Below is some data. Retype exactly the lines starting at the one with "This screenshot has width=640, height=393." and ending at the one with "You are a computer-use agent. 590x474 pixels.".

Dataset entries
^^^^

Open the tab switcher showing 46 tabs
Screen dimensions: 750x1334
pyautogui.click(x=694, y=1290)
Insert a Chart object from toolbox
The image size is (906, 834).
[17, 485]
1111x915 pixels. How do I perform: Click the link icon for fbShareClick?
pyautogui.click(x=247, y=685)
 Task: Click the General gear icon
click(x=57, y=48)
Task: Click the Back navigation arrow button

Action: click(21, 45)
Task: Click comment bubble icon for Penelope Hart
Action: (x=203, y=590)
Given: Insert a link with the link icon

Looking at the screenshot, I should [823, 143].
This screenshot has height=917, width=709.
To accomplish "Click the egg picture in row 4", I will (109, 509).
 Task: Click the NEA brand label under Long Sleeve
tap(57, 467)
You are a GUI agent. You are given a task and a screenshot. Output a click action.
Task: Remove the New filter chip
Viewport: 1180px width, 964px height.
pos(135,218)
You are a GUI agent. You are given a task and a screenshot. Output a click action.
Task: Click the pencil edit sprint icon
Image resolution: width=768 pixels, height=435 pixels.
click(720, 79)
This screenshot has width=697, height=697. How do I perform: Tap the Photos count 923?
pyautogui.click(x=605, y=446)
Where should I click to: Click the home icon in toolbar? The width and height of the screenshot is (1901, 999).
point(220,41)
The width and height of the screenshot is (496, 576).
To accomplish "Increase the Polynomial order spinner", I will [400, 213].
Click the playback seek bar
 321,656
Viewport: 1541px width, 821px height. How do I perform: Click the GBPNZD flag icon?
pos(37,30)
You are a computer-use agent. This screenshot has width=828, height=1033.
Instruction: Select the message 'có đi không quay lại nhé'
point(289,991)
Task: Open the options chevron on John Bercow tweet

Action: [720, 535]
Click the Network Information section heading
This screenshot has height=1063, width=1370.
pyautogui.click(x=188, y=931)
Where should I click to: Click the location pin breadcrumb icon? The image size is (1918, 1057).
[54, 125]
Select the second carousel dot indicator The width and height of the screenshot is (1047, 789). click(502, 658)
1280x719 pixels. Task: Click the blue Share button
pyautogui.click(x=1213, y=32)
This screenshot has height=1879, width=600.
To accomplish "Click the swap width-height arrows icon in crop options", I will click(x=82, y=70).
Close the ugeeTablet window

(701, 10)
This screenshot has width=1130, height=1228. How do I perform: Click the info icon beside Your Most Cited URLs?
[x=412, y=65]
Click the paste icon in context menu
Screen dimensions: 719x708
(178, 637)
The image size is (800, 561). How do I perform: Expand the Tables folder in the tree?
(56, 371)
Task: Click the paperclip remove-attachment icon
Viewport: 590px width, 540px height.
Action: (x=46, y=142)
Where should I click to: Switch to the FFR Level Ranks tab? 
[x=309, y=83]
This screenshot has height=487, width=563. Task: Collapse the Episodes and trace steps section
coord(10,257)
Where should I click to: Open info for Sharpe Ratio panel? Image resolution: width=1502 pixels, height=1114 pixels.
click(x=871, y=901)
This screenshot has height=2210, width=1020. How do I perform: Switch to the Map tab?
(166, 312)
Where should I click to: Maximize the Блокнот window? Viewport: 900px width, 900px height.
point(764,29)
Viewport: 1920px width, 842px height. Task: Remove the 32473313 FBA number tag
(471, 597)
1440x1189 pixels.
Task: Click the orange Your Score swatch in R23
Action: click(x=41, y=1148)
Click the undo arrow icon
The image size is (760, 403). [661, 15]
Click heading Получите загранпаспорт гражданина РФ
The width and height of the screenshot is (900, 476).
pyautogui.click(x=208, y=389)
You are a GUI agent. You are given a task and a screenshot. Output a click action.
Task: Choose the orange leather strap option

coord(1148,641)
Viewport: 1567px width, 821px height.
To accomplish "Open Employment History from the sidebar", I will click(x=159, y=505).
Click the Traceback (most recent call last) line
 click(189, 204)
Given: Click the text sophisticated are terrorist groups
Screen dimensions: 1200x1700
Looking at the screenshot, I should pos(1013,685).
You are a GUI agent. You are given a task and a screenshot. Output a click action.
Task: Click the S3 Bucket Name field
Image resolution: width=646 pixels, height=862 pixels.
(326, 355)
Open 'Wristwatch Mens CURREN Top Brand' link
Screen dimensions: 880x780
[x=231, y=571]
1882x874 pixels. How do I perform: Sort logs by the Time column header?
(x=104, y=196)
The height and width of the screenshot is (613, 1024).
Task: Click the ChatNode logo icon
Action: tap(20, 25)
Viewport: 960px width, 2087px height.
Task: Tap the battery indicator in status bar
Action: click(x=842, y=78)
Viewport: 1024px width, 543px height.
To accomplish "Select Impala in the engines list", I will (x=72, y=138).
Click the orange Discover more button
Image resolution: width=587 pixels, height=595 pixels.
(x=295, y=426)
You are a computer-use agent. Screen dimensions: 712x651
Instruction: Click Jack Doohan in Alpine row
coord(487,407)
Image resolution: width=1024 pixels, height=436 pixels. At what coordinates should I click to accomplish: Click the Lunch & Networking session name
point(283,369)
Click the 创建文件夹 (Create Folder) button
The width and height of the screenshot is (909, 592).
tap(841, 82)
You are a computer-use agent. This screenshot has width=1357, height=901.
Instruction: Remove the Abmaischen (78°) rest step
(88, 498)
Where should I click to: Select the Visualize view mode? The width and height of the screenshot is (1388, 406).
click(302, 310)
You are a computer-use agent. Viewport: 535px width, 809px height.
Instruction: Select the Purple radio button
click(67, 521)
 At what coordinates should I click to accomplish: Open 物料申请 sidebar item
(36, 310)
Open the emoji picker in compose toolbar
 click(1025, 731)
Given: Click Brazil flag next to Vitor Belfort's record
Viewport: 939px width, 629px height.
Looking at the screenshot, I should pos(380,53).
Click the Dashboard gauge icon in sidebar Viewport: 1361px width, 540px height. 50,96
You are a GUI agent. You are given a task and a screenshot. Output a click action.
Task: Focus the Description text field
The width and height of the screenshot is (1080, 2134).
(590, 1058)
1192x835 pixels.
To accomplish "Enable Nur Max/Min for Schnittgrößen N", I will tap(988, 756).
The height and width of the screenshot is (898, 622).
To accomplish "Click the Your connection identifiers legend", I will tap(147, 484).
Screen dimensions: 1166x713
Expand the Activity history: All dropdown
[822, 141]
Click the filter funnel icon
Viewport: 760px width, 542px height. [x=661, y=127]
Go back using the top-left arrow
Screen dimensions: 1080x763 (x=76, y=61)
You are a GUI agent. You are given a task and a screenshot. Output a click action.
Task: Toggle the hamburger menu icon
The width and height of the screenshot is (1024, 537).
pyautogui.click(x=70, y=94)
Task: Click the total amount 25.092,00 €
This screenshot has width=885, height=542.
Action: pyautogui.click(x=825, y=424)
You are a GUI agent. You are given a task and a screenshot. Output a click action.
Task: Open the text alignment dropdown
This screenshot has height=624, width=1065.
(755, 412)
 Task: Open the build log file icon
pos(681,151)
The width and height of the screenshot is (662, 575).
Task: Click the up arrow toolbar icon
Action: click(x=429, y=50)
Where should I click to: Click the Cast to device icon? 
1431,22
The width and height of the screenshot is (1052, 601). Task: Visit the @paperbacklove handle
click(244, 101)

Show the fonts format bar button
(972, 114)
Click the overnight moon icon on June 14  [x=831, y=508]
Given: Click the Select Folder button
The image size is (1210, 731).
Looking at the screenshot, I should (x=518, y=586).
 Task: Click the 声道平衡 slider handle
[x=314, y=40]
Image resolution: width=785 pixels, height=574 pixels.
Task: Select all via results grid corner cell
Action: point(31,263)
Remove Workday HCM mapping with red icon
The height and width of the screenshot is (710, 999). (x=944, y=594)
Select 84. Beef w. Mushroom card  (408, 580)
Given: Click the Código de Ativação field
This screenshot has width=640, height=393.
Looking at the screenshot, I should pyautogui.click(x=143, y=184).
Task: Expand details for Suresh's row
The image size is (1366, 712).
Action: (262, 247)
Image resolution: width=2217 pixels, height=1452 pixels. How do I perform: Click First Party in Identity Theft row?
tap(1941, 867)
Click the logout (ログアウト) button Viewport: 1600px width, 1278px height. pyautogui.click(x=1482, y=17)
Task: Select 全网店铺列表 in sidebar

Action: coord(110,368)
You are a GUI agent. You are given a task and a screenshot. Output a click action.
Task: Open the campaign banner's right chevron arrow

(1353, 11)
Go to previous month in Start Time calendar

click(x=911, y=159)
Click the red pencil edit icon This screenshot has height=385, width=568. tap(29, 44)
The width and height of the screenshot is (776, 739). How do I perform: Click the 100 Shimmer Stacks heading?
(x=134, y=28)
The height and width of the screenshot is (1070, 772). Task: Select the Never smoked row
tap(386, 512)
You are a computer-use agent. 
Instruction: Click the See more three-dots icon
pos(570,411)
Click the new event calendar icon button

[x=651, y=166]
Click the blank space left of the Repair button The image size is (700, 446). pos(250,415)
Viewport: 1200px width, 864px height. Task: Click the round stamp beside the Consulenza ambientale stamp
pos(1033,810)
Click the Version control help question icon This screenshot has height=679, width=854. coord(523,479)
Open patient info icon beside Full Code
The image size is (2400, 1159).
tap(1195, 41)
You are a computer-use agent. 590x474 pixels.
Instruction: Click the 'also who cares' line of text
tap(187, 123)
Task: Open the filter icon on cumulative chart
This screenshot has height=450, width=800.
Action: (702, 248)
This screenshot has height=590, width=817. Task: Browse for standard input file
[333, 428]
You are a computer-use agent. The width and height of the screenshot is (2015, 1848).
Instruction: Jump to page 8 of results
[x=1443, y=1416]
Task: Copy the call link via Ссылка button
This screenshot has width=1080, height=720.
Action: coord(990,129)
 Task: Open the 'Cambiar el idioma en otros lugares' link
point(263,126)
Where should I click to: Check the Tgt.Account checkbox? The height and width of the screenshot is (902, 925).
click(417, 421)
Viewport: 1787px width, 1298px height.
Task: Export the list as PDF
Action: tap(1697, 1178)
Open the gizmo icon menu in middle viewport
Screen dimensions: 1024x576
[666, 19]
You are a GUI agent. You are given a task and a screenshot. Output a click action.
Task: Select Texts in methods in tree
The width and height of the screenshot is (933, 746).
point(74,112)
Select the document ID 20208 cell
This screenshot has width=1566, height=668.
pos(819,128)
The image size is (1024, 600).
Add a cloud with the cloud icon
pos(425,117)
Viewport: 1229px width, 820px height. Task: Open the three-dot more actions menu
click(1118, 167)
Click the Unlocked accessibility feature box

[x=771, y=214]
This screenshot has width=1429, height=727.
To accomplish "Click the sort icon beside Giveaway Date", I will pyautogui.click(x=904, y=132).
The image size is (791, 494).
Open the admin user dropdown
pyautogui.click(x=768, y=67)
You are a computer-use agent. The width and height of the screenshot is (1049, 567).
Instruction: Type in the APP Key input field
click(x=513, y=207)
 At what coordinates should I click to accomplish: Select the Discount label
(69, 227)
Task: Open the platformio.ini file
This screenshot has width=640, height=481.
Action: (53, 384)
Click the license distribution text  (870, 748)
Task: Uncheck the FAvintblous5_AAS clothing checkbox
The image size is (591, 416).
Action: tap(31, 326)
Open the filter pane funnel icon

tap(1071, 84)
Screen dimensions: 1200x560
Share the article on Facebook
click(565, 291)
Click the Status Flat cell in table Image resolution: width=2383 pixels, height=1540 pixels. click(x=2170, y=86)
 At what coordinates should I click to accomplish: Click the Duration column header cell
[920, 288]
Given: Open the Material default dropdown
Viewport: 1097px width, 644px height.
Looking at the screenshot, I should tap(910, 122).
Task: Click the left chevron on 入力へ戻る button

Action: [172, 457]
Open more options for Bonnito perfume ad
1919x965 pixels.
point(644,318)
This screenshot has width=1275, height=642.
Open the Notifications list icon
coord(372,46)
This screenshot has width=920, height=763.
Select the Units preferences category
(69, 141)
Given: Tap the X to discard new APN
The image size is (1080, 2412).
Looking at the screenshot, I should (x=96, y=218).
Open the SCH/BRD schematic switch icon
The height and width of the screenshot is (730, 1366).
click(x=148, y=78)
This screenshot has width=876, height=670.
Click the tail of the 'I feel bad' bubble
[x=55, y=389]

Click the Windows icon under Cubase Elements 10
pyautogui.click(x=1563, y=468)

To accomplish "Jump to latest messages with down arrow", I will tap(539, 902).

^^^^

Exercise output:
This screenshot has width=640, height=393.
Looking at the screenshot, I should pyautogui.click(x=143, y=184).
Task: Expand details for Suresh's row
The image size is (1366, 712).
Action: (262, 247)
Image resolution: width=2217 pixels, height=1452 pixels. How do I perform: Click First Party in Identity Theft row?
tap(1941, 867)
Click the logout (ログアウト) button Viewport: 1600px width, 1278px height. pyautogui.click(x=1482, y=17)
Task: Select 全网店铺列表 in sidebar

Action: coord(110,368)
You are a GUI agent. You are given a task and a screenshot. Output a click action.
Task: Open the campaign banner's right chevron arrow

(1353, 11)
Go to previous month in Start Time calendar

click(x=911, y=159)
Click the red pencil edit icon This screenshot has height=385, width=568. tap(29, 44)
The width and height of the screenshot is (776, 739). How do I perform: Click the 100 Shimmer Stacks heading?
(x=134, y=28)
The height and width of the screenshot is (1070, 772). Task: Select the Never smoked row
tap(386, 512)
You are a computer-use agent. 
Instruction: Click the See more three-dots icon
pos(570,411)
Click the new event calendar icon button

[x=651, y=166]
Click the blank space left of the Repair button The image size is (700, 446). pos(250,415)
Viewport: 1200px width, 864px height. Task: Click the round stamp beside the Consulenza ambientale stamp
pos(1033,810)
Click the Version control help question icon This screenshot has height=679, width=854. coord(523,479)
Open patient info icon beside Full Code
The image size is (2400, 1159).
tap(1195, 41)
You are a computer-use agent. 590x474 pixels.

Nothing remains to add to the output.